Carriers and plans that spend too little are supposed to pay rebates.

"Exempting pass-through fees from the MLR calculation would preserve existing cost-saving practices in current health insurance markets and further the intent of the health care provisions to reduce overall spending on administrative costs," according to the letter. "At the same time, it would preserve an important operational convenience for small businesses and individuals."

Currently, brokers servicing large employers have commissions in the 2-to-3 percent range, while agents serving the small-group and middle-markets earn commissions of up to 20 percent.

In the letter, the agent coalition also asks for an MLR requirement transition period for 2011, where rebates would be issued to cover agent commissions.

"This lack of a transition will be extremely destabilizing for the individual and small-group markets in many states" unless something is done, the letter stated.

The coalition members who signed the letter to the NAIC are the Independent Insurance Agents and Brokers of America, the National Association of Health Underwriters, and the National Association of Insurance and Financial Advisors.

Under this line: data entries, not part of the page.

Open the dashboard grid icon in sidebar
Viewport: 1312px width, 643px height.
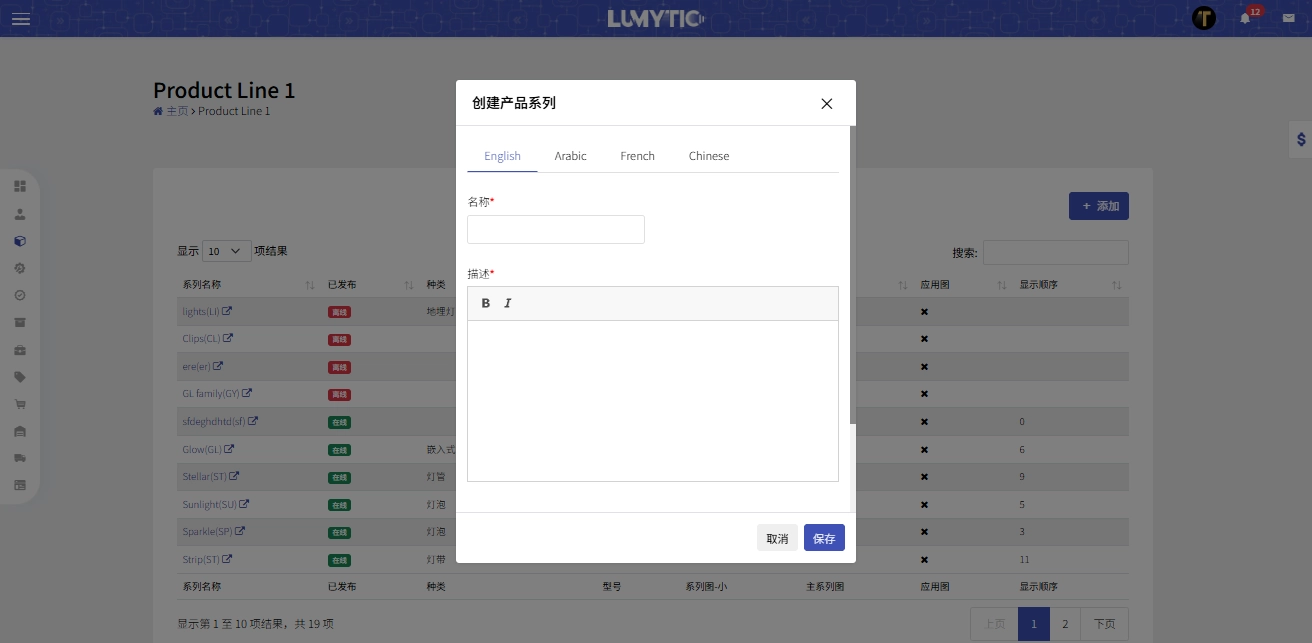pyautogui.click(x=20, y=186)
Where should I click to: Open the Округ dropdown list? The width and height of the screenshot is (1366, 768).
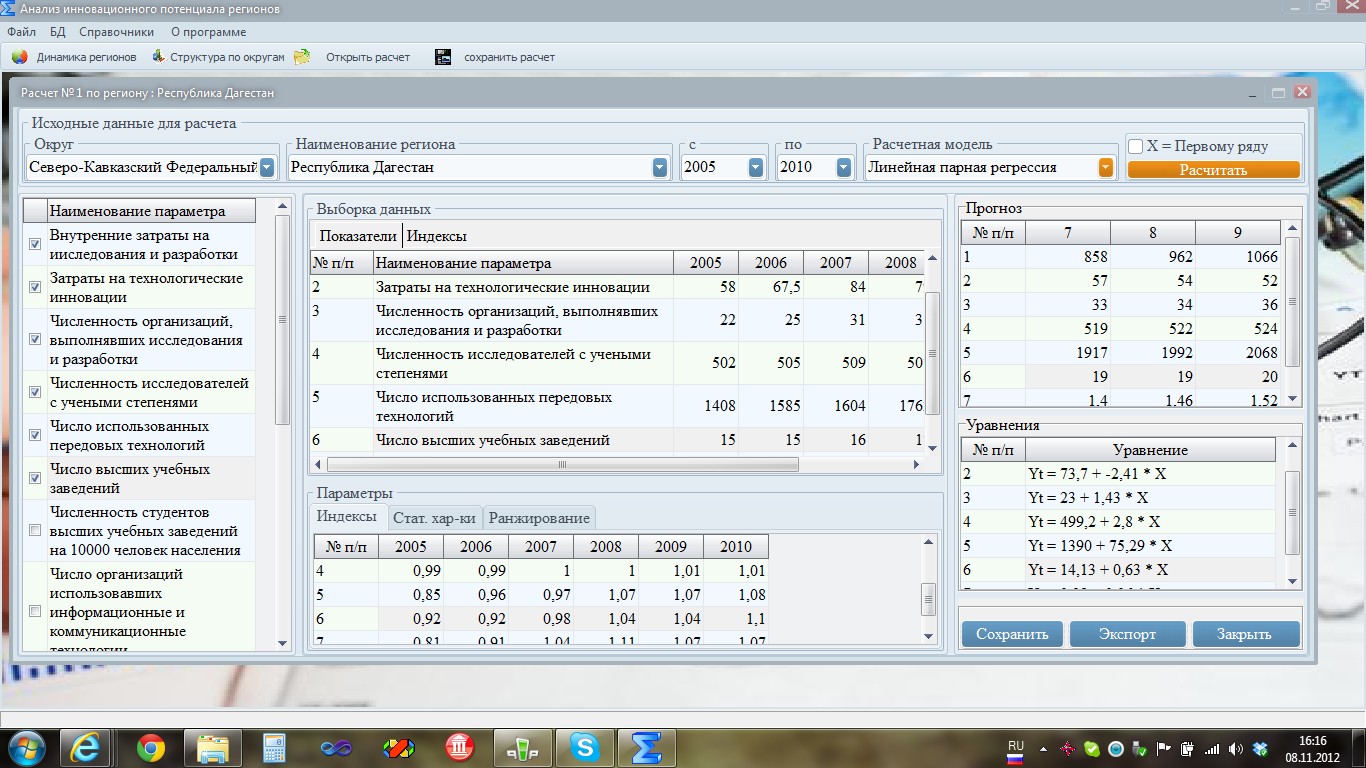pyautogui.click(x=266, y=168)
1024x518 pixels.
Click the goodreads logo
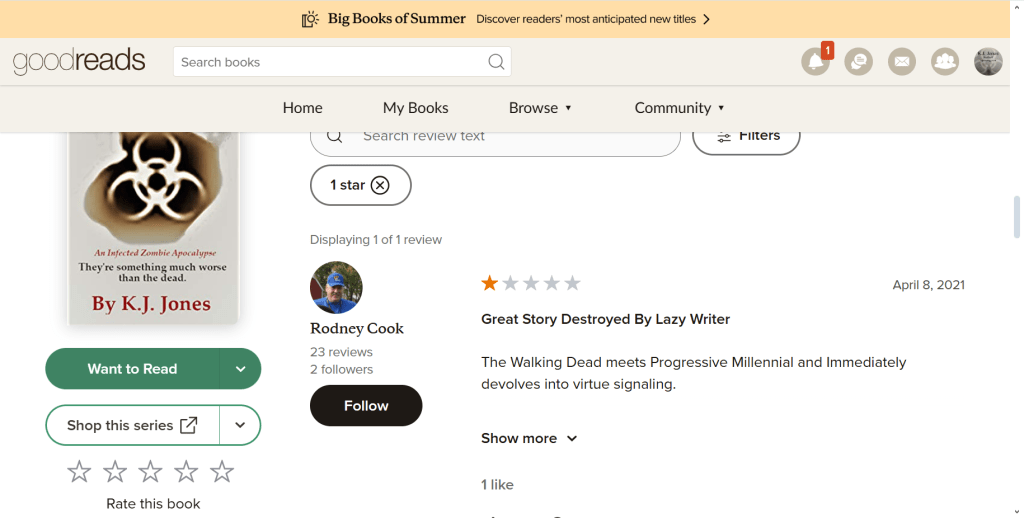79,61
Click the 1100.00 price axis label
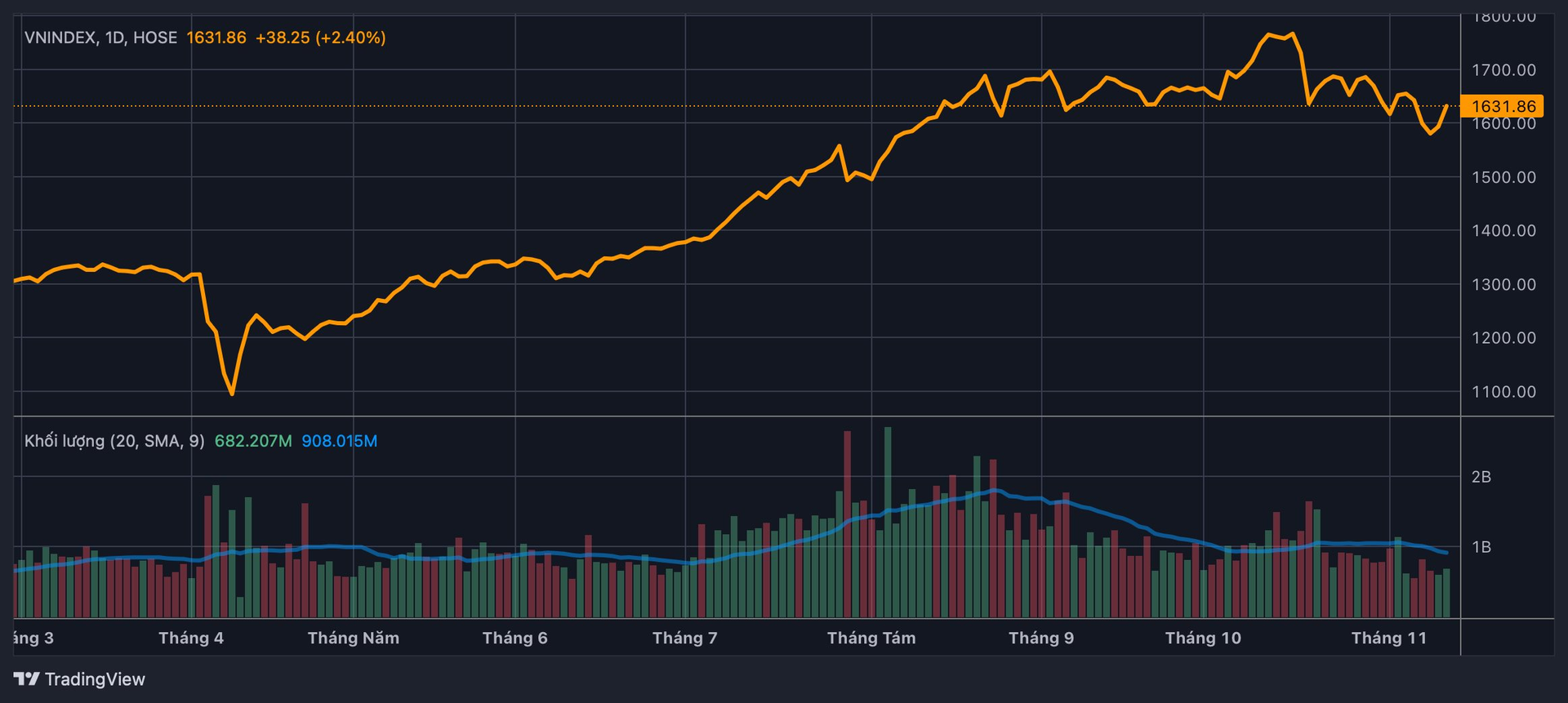This screenshot has height=703, width=1568. point(1503,392)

In related news, the U.S. Department of Health and Human Services issued a statement that it will allow great flexibility to employers in applying MLR standards to certain health plans.

The issue is of concern to health insurance agents and brokers, especially as it affects mini-medical plans, which provide limited health care benefits to certain employees, such as part-time workers employed by large corporations.

Although the NAIC is close to completing its work on MLR standards, some employers must soon make decisions about coverage options for 2011, noted Jay Angoff, a former state insurance regulator who is now HHS director of consumer information and insurance oversight.

"We fully intend to exercise our discretion under the new law to address the special circumstances of mini-med plans in the medical loss ratio calculations," he said.